» **GOAL OF THE EXERCISE**
Retype every record below exactly as it appears.

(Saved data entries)
= Beginning of Section =

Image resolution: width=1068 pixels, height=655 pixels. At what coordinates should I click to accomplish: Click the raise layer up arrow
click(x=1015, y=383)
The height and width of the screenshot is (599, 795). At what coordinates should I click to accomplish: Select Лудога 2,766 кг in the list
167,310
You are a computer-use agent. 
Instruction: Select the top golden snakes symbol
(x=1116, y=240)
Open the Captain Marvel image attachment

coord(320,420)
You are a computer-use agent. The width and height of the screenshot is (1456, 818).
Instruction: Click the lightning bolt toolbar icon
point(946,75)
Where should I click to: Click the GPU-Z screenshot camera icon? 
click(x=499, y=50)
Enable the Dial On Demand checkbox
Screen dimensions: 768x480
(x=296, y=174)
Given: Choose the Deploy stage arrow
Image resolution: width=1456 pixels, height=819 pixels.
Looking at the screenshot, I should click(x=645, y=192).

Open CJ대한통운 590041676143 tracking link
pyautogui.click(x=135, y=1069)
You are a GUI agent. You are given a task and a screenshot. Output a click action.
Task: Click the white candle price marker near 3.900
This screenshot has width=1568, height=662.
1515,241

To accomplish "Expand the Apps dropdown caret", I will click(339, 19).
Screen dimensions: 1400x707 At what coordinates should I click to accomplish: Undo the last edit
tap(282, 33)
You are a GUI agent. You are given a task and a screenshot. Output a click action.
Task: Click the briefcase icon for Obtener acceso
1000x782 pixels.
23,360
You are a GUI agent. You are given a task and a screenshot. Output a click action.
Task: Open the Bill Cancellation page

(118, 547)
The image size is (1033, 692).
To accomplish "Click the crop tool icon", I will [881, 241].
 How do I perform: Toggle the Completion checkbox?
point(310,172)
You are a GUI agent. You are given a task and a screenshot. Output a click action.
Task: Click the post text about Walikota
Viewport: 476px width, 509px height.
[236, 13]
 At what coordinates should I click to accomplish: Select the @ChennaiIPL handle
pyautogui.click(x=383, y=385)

= End of Section =

» **ANSWER SECTION**
Image resolution: width=1068 pixels, height=655 pixels. At what coordinates should I click to accomplish: Click the raise layer up arrow
click(x=1015, y=383)
The height and width of the screenshot is (599, 795). At what coordinates should I click to accomplish: Select Лудога 2,766 кг in the list
167,310
You are a computer-use agent. 
Instruction: Select the top golden snakes symbol
(x=1116, y=240)
Open the Captain Marvel image attachment

coord(320,420)
You are a computer-use agent. The width and height of the screenshot is (1456, 818).
Instruction: Click the lightning bolt toolbar icon
point(946,75)
Where should I click to: Click the GPU-Z screenshot camera icon? 
click(x=499, y=50)
Enable the Dial On Demand checkbox
Screen dimensions: 768x480
(x=296, y=174)
Given: Choose the Deploy stage arrow
Image resolution: width=1456 pixels, height=819 pixels.
Looking at the screenshot, I should click(x=645, y=192).

Open CJ대한통운 590041676143 tracking link
pyautogui.click(x=135, y=1069)
You are a GUI agent. You are given a task and a screenshot. Output a click action.
Task: Click the white candle price marker near 3.900
This screenshot has width=1568, height=662.
1515,241

To accomplish "Expand the Apps dropdown caret", I will click(339, 19).
Screen dimensions: 1400x707 At what coordinates should I click to accomplish: Undo the last edit
tap(282, 33)
You are a GUI agent. You are given a task and a screenshot. Output a click action.
Task: Click the briefcase icon for Obtener acceso
1000x782 pixels.
23,360
You are a GUI agent. You are given a task and a screenshot. Output a click action.
Task: Open the Bill Cancellation page

(118, 547)
The image size is (1033, 692).
To accomplish "Click the crop tool icon", I will [881, 241].
 How do I perform: Toggle the Completion checkbox?
point(310,172)
You are a GUI agent. You are given a task and a screenshot. Output a click action.
Task: Click the post text about Walikota
Viewport: 476px width, 509px height.
[236, 13]
 At what coordinates should I click to accomplish: Select the @ChennaiIPL handle
pyautogui.click(x=383, y=385)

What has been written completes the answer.